Very large electrical power infrastructure distribution transformers, such as those used in facilities known as substations, use three-phase power at substantial voltages and currents, typically lowering the voltage drawn from long distance transmission lines and providing power to large customers—factories, apartment buildings, housing developments, and the like—which are in turn located in the vicinity of the substations. Comparable transformers are used at power plants and other facilities to step up voltage to levels suitable for application to long distance transmission lines.
Load current variations in power distribution systems affect voltage drops across both customer load impedances and distribution system elements. These voltage changes require compensating adjustments in transformer winding connections (“taps”) to maintain the available voltage at the loads within prescribed limits, with the intent of maintaining as close to a constant voltage as practicable at each distributed load. It is known in power distribution apparatus to include, with the requisite multi-tap power transformers, automatically controlled load tap changers (LTCs) that can adjust the voltage at which power is fed to large loads, typically several times per day but as often as hundreds of times per day. The tap changes are made without interrupting the load current in some embodiments, hence the term “load tap changer”.
Despite typical use of make-before-break switching, voltage and current transients can cause arcing (voltage transients sufficient to cause gas bubbles and ionization in a liquid fill fluid) and local heating events, particularly at the LTC contacts. These events can promote changes in the refined petroleum distillates (mineral oils) commonly used in such applications, including fragmentation that releases volatiles (short-chain hydrocarbon gases), oxidation that forms acids and insoluble particulates, and a variety of other processes yielding mixed products that are preferably but imperfectly filtered and vented out of the LTCs.
In high current contact applications such as load tap changers, circuit breakers, unloaded (de-energized switching) tap changers, and other bolted, sliding, and pressure-impelled connections, it is desirable in view of safety, damage, and overall cost considerations that the physical condition of the contact hardware and fill fluid be monitored effectively continuously. Such monitoring can potentially maximize overall power distribution system reliability.

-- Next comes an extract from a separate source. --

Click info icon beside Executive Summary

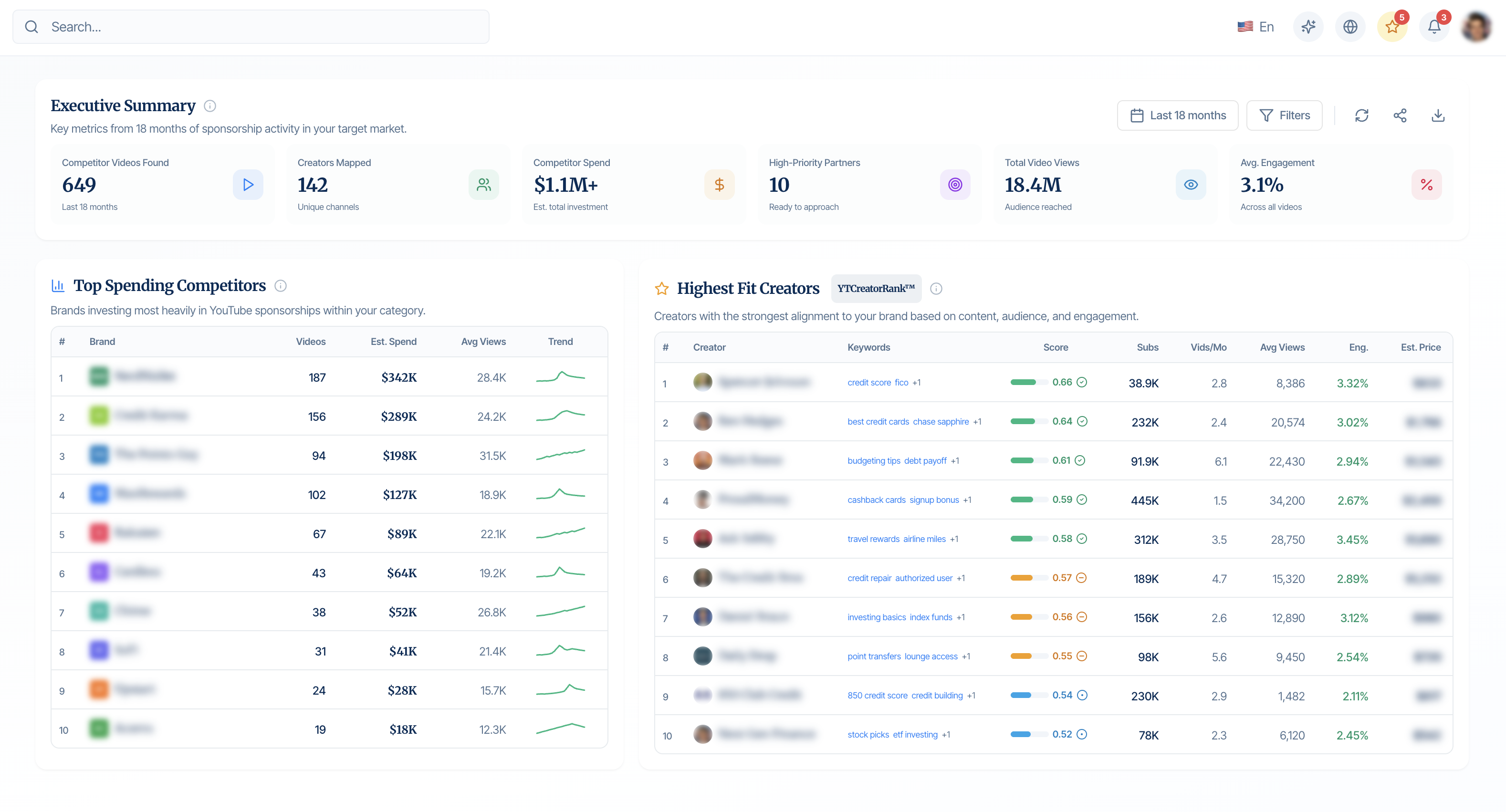210,106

Electrical contacts in oil (or another insulating fluid) are susceptible to film formation, which can lead to increased contact resistance. Over time, the higher contact resistance increases voltage drop and thus contact temperature, with the possibility of the formation of “coke” (a hard carbonaceous material with poor conductivity that also acts as a thermal insulator). The positive feedback cycle of more heat forming a thicker coke layer can increase local temperatures abruptly and severely. This runaway temperature increase can in turn lead to abrupt failure of a contact system.
Film buildup is accelerated by the presence of contaminants and other undesirable chemicals in the fluid. Electrical stress in the area of the electrical contact is thought to contribute directly to the formation of impurities. In order to reduce the potential impact of film formation and coking, it would be helpful to be able to predict contact degradation early, so that corrective action could be taken before the contact system is irreversibly damaged.
In the known prior art, detection is limited to measurement of contact resistance, analysis of vented and dissolved gases, temperature difference between oil in the LTC and oil in the associated transformer, and visual inspection. Problems potentially detectable by measurements of contact resistance may be masked by the existence of alternative conduction paths and of resistance in other parts of a system. Systems typically must be deenergized for resistance tests. Gas analysis and observation of temperature differential measure only the consequences of contact heating, not the condition of the contacts themselves. Conditions within an LTC or other power switchgear device not related to contact degradation can produce false positive readings. Such test defects can lead to costly and unnecessary maintenance, leading in turn to administrative distrust of testing processes and less-than-effective test application. Also, such tests do not constitute continuous monitoring.
Visual inspection requires that a system with a suspect LTC or other switchgear device be de-energized, then in many cases drained of oil and disassembled. The constituent parts must then be visually examined (sometimes microscopically). Such evaluation is therefore typically performed only when opportunity—and extrinsic evidence—justify the effort and the inevitable loss of continuous service to a load.
Accordingly, it is desirable to provide an apparatus and method that allow timely, accurate, non-invasive detection of degradation of contact condition in power switchgear.